As far as the relationship between autonomy and democracy is concerned, there seems to be a clear analogue between the ideal of a person charting her own future and that of a political society doing the same thing. The democratic society should not be bound any more than the autonomous person by customs, norms, traditions or conventions that are beyond critical interrogation, revision, and sometimes even rejection. (The 2018 referendum in Ireland that we mentioned at the start, in which the Irish people voted to repeal the abortion ban rooted in its Catholic heritage, is a case in point.) The ideal of deliberative democracy, in particular, requires that individuals consider issues for themselves and exchange views on political matters. If, by contrast, we thought that democracy simply meant that each party should mobilise its base, appeal to people’s prejudices, and make them vote in secret without sharing their reasons, then democracy would not have much to do with autonomy, although, even on this pared-down view, it would still involve some free speech. As receivers of speech, we could also develop a democratic version of Scanlon’s autonomy argument. The idea would be that citizens cannot make informed rational decisions on matters of public concern unless they have had the opportunity to receive information from divergent viewpoints. It is not difficult to see how this argument could be developed to support pluralism in the media, for example, as well as a strict doctrine of content neutrality.

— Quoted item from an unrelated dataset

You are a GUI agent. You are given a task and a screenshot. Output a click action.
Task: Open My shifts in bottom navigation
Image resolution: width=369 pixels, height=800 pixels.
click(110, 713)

What about the relationship between truth and democracy? Recent work in democratic theory has explored its epistemic dimension, the way in which democratically made decisions are likely to be more cogent or well founded than decisions made by a small cabal. Although he defends this view, David Estlund (2008) also gives serious consideration to what he calls ‘epistocracy’ – that is, government exercised by those most likely to arrive at correct decisions, like the Guardians in Plato’s Republic. Conversely, given universal education, a public culture of deliberation, and the unique perspective on the world that is the preserve of every person, one might think that there is strength in numbers. Just as ten scientists working collaboratively are more likely to solve a puzzle than one working alone, the corporate body of citizens working together is better able to figure out what is in the public interest than a small epistocratic elite would. (This is in fact Estlund’s argument for democracy.) Of course, how far citizens really work together in a democracy is a moot point. The thoughtful, civic-minded model of the democratic process defended by deliberative theorists is far removed from the adversarial and populist democracy found across the globe. Much the same can be said about free speech itself; often disrespected, it remains an ideal – for the sorts of reasons we have canvassed in this chapter.